RMF suspended all origination activity earlier this month; more recently, the company conducted layoffs. A statement from RMIT did not specify how many positions were terminated, but a published report in National Mortgage Professional indicated approximately 400 people were let go.
The initial bankruptcy filing indicated RMIT now has 111 employees. Other RMIT units also sought bankruptcy protection.
RMF made Worker Adjustment and Retraining Notification filings in the three states it has offices: New Jersey, where its Bloomfield headquarters are located; New York; and California.

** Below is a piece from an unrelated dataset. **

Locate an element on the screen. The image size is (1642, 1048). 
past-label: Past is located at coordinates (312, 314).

Year-to-date through October, RMF was the fifth most active Home Equity Conversion Mortgage lender in 2022, based on insurance endorsements, according to Reverse Market Insight.
RMIT, a non-publicly traded real estate investment trust, made the decision to file for bankruptcy after negotiating with what it termed “constituents.”

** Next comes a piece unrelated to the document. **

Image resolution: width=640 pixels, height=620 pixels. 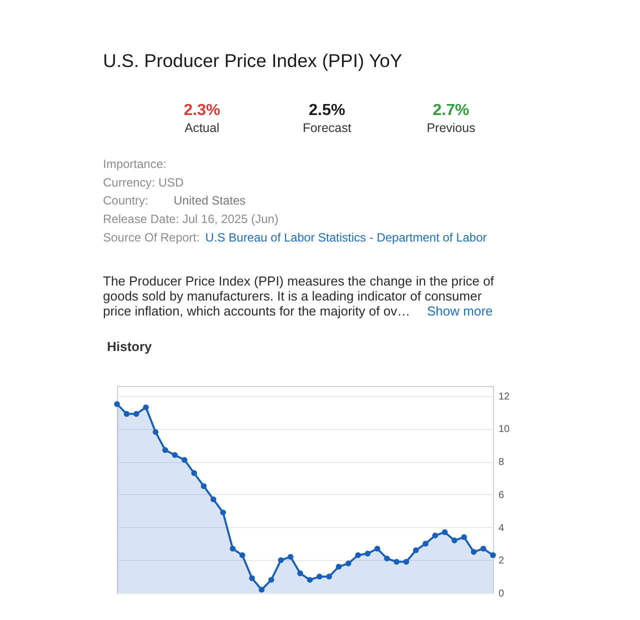 I want to click on y-tick-label: 6, so click(x=501, y=496).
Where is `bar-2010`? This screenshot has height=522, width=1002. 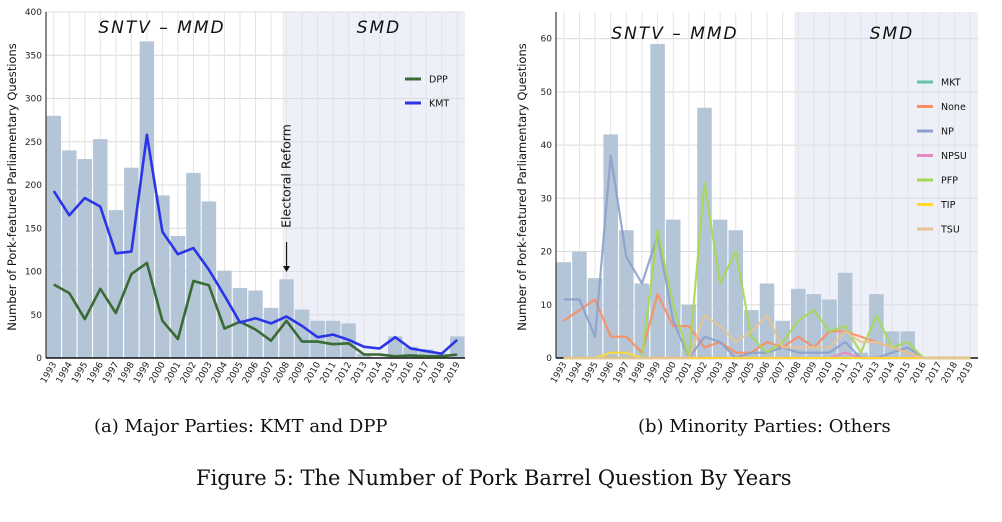
bar-2010 is located at coordinates (318, 339).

“RMIT and the broader mortgage industry are facing a number of adverse trends, in particular unprecedented interest rate hikes combined with credit spread widening and overall volatility in fixed income markets, including agency mortgage markets,” a statement from the company said.

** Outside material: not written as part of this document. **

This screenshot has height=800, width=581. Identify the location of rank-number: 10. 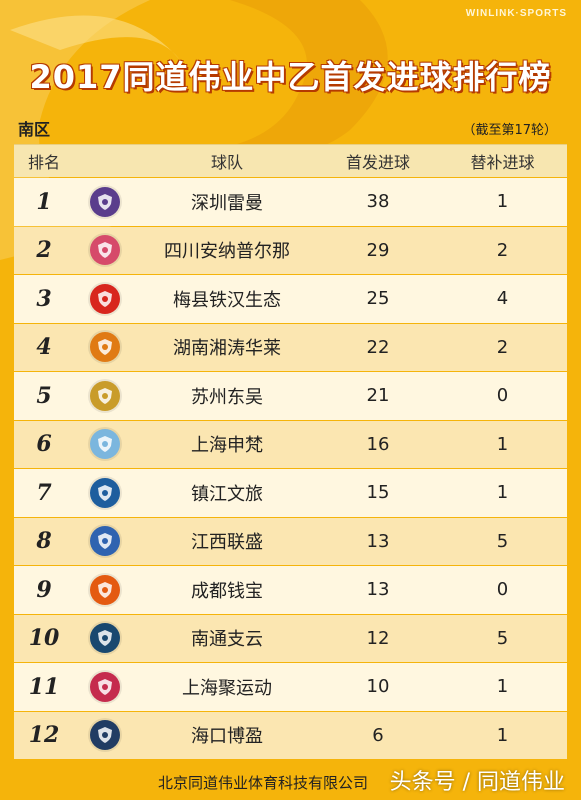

“The market disruption has increased capital requirements to originate and finance new loans and support the company’s servicing portfolio, which severely strained RMIT’s liquidity position and depleted the company’s book value.”
It is currently negotiating with several parties, including Ginnie Mae, to find a new home for its mortgage servicing rights portfolio.
RMF’s pipeline of loans in progress will be transferred to other lenders.
RMIT is in the process of securing debtor-in-possession financing, the statement said.
The filing lists reverse mortgage subservicer Celink as the largest debtor but did not list a claim amount. The next largest debtor is the law firm of Lowenstein Sandler, at over $1 million.
Legal advisors for RMIT, RMF and the other companies in the filing are Sidley Austin, Bradley Arant Boult Cummings, and Benesch, Friedlander, Coplan & Aronoff with FTI Consulting as financial advisor.
Among other reverse mortgage lenders that have made layoffs are American Advisors Group and Open Mortgage. Nutter Home Loans shut its doors because of legal issues around its reverse mortgage program, although it was no longer actively originating those loans. On the other hand, Finance of America shuttered its forward-lending business to concentrate on reverse mortgages.